Table of Contents
Types of Moulding Sand | Properties of Moulding Sand
Types of Moulding Sand:
According to the use, moulding sand may be classified as below:
1. Green Sand:
The green sand is the natural sand containing sufficient moisture in it. It is mixture of silica and 15 to 30% clay with about 8% water. Clay and water act as a bonding material to give strength. Molds made from this sand are known as green sand mould.
The green sand is used only for simple and rough casting products. It is used for both ferrous and non-ferrous metals.
2. Dry Sand:
When the moisture is removed from green sand, it is known as dry sand. The mould produced by dry sand has greater strength, rigidity and thermal stability. This sand is used for large and heavy castings.
3. Loam Sand:
Loam sand is a mixture of 50 percent sand and 50 percent clay. Water is added in sufficient amount. It is used for large and heavy moulds e.g., turbine parts, hoppers etc.
4. Facing Sand:
A sand used for facing of the mould is known as facing sand. It consists of silica sand and clay, without addition of used sand. It is used directly next to the surface of the pattern. Facing sand comes in direct contact with the hot molten metal; therefore it must have high refractoriness and strength. It has very fine grains.
5. Parting Sand:
A pure silica sand employed on the faces of the pattern before moulding is known as parting sand. When the pattern is withdrawn from the mould, the moulding sand sticks to it.
To avoid sticking, parting sand is sprinkled on the pattern before it is embedded in the moulding sand. Parting sand is also sprinkled on the contact surface of cope, drag and cheek.
6. Backing or Floor Sand:
The backing sand is old and repeatedly used sand of black colour. It is used to back up the facing sand and to fill the whole volume of the box. This sand is accumulated on the floor after casting and hence also known as floor sand.
7. System Sand:
The sand employed in mechanical heavy castings and has high strength, permeability and refractoriness, is known as system sand. It is used for machine moulding to fill the whole flask. In machine moulding no facing sand is used. The system sand is cleaned and has special additives.
8. Core Sand:
A sand used for making cores is known as core sand. It is silica sand mixed with core oil (linseed oil, resin, mineral oil) and other binding materials (dextrine, corn flour, sodium silicate). It has remarkable compressive strength.
9. Molasses Sand:
A sand which carries molasses as a binder is known as molasses sand. It is used for core making and small castings of intricate shapes.

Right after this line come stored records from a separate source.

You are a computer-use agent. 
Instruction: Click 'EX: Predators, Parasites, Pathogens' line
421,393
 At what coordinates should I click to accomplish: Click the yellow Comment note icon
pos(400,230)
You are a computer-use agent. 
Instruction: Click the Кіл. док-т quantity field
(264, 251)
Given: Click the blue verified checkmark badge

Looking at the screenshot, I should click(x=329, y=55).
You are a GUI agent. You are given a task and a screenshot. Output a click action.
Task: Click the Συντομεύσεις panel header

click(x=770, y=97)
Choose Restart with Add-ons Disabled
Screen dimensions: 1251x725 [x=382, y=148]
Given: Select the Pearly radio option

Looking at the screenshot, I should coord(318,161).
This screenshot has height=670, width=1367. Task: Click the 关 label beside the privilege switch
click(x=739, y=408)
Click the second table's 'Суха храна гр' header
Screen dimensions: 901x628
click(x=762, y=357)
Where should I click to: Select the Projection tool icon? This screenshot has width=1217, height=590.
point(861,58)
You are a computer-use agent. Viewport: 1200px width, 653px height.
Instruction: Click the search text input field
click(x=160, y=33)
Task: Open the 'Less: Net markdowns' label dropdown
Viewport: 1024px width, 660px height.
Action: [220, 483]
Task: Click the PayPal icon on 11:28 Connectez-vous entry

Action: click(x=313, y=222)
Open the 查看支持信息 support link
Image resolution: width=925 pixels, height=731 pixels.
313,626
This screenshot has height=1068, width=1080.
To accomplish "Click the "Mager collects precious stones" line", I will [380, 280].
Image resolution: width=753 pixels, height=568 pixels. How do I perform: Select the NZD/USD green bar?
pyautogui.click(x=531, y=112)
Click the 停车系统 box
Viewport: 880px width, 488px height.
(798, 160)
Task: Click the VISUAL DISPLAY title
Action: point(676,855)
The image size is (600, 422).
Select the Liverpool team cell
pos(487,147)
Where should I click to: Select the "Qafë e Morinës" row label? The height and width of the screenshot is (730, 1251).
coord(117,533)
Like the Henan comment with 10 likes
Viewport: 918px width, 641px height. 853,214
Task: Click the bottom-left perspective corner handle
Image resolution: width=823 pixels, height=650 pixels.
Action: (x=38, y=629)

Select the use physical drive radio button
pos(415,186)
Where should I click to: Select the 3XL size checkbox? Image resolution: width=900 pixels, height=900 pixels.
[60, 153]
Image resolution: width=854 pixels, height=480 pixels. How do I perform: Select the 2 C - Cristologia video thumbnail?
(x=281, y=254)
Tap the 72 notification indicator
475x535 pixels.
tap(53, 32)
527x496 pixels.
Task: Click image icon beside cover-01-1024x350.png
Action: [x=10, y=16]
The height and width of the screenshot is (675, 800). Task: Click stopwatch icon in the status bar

Properties of Moulding Sand
Following are the important properties of moulding sand:
Porosity also known as permeability is the most important property of the moulding sand. It is the ability of the moulding sand to allow gasses to pass through. Gasses and steam are generated during the pouring of molten metal into the sand cavity. This property depends not only on the shape and size of the particles of the sand but also on the amount of the clay, binding material, and moisture contents in the mixture.
Cohesiveness is the property of sand to hold its particles together. It may be defined as the strength of the moulding sand. This property plays a vital role in retaining intricate shapes of the mould.
Adhesiveness is the property of sand due to which the sand particles sticks to the sides of the moulding box. Adhesiveness of sand enables the proper lifting of cope along with the sand.
Plasticity is the property of the moulding sand by virtue of which it flows to all corners around the mould when rammed, thus not providing any possibility of left out spaces, andacquires a predetermined shape under ramming pressure.
Flow-ability is the ability of moulding sand to free flow and fill the recesses and the fine details in the pattern. It varies with moisture content.
Collapsibility is the property of sand due to which the sand mould collapse automatically after the solidification of the casting. The mould should disintegrate into small particles of moulding sand with minimum force after the casting is removed from it.
Refractoriness is the property of sand to withstand high temperature of molten metal without fusion or soften.
Moulding sands with poor refractoriness may burn when the molten metal is poured into the mould. Usually, sand moulds should be able to withstand up to 1650°C.